Sounds like an adolescent child, right? Well, you may not realize it, but it’s actually all of us. In the on-demand era, we have all become so used to getting what we want at the push of a button, that we have come to expect it.

But what were the forces that brought us into the on-demand? Why now?

Gordon Moore, co-founder of Intel, hypothesized that every year the power of transistors would double. This concept has been called “Moore’s Law” and in today’s technological world, it is applicable to much more than just transistors. In a more abstract sense, our expectations in the on-demand era are a function of Moore’s Law. That is, as time goes on we expect that the convenience of consumption, as a result of technology, will increase steadily – and it has.

On-demand is an outgrowth of the incredible paradigm shift occurring in our world, and it started with eCommerce.

The dot-com crash was, according to some, fueled in part by companies with lofty goals, but the technology wasn’t capable of meeting their needs… yet. For eCommmerce, this was exemplified by Pets.com, which blew through $300 million in 2 years before going under. It was meant to be an eCommerce platform for purchasing pet supplies, and it’s very possible that if it existed today it would have done well. Why? Because we have the technological infrastructure to support eCommerce… at scale. Granted, money was managed horribly and investments were raised at ludicrous valuations, but let’s stick to the technological infrastructure issue.

Now that consumers have become entirely comfortable with eCommerce, we’ve all but become reliant on it. How many of us go to a store and then look the item up on Amazon to purchase rather than buying it right there? I know I have… many times.

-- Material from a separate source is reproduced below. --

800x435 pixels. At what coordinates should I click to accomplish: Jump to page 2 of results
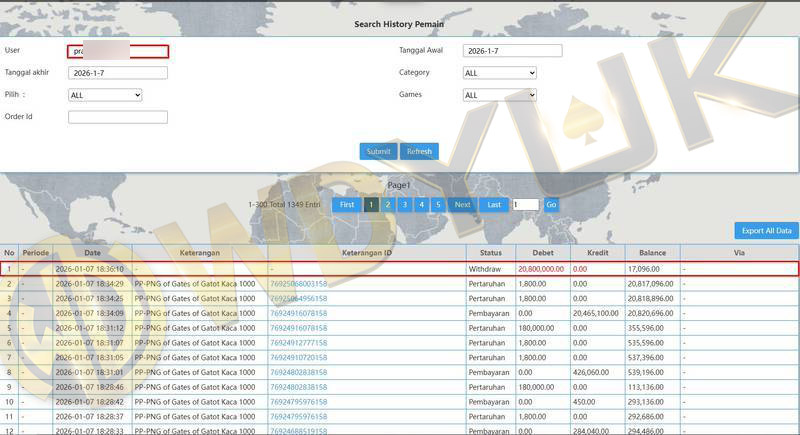coord(388,204)
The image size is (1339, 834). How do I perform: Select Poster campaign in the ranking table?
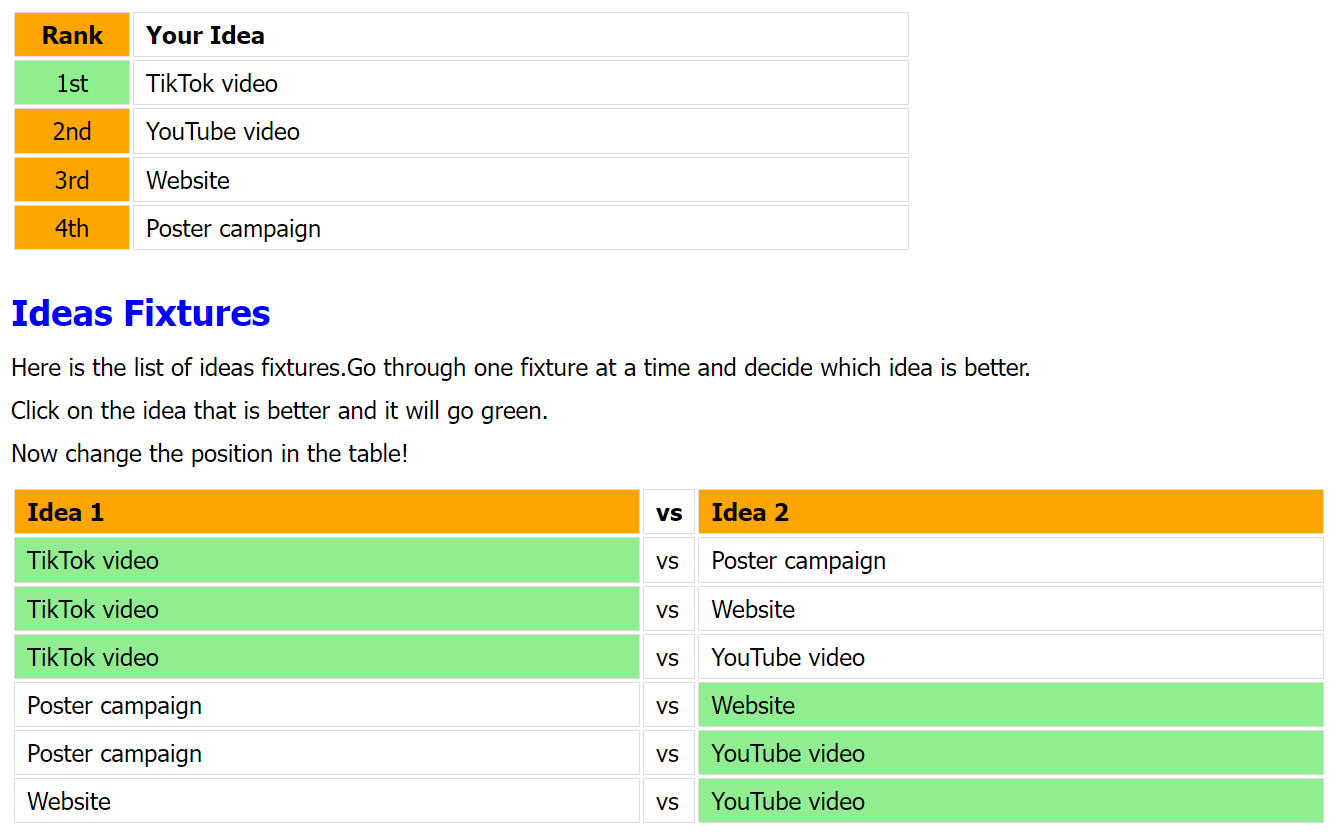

Uber changed the game for on-demand. Prior to it, the idea of pushing a button and getting what you ordered right away, while having full visibility over its delivery was not something people expected. However, now that Uber is so widespread, the concept has expanded… and so have expectations.

If Moore’s Law is any indication of the speed with which our expectations change, it’s likely that “on-demand” will indicate much faster delivery in the future. Already we are seeing one-hour delivery from the likes of Amazon and Google, but these are just the beginning. As new industries embrace on-demand such as food, eCommerce, parcel delivery, and others, the expectation of how quickly those items will arrive, as well as the level of visibility the customer will have over their delivery, will increase along with it.

That is why businesses need to embrace on-demand sooner rather than later.

eCommerce changed the way we shopped, Uber changed the way we experienced delivery, which is why we find ourselves in the on-demand era.